Doubter’s Almanac

By Ethan Canin
Genre: Literary Fiction
Buy Now This book is on reading list for November 2016

Discussion Questions

  1. How is ‘doubt’ at the core of the novel?
  2. Who is the doubter? What is the effect of this emotion?
  3. What characterizes Milo’s childhood? How do these experiences carry over into adulthood?
  4. Can we separate Milo the man from Milo the alcoholic? Can his arrogance, cruelty, and self-sabotage all be explained by the addiction or is there an underlying, distinct personality?
  5. What role does Dewitt Tread play in the novel?
  6. Early in the novel, Milo says, “Kids–God no…That would be cruel.” How does he know this?
  7. Why does Paulie suffer more than Hans?
  8. What’s the difference between Helena and Audra?
  9. Why does the novel begin with the end, and why do you think Canin gives us a happy ending?

One of the things I love about Ethan Canin novels is what I have deemed “Caninisms.” Here are several. Why do you think he includes his personal aphorisms and how do they reinforce the themes of the novel?

Nature never broke its own laws.

Nature never lies; that’s what history tells us.

Never pretend to knowledge..learning is to be hungered for, not treated as currency.

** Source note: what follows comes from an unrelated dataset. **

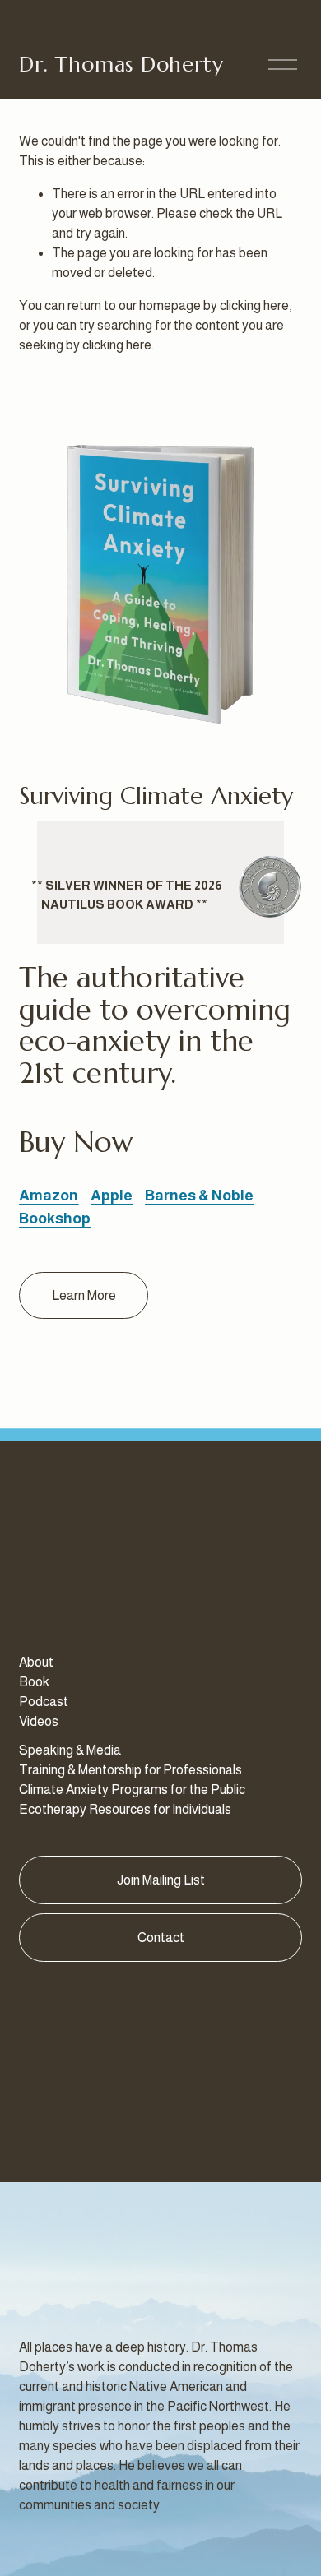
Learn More (84, 1295)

You have to go against the times.

Stop following other people’s rules.

The truth isn’t always what needs to be spoken.

Teaching is a noble profession. Your given the opportunity to intervene.

Faith and love. That’s what it comes down to.

The will is everything. Never give up.

You can’t fight who you are.

We are destined to lose.

History is merciless.

Happy isn’t even a real idea. It’s ┬ájust like love. A reasonably skeptical person doesn’t even know what it means.

You make a decision, then you turn it into the right one.

Human existence is bounded by tragedy.

Ignorance is the thing we seek to remedy.

An infant, in his first sleepiness, must let go of the world; a man must learn to die.

If you’re disciplined, you can keep control of anything. That’s the only truth.

Life is brutal.

How ignorant we are of the lives of our parents.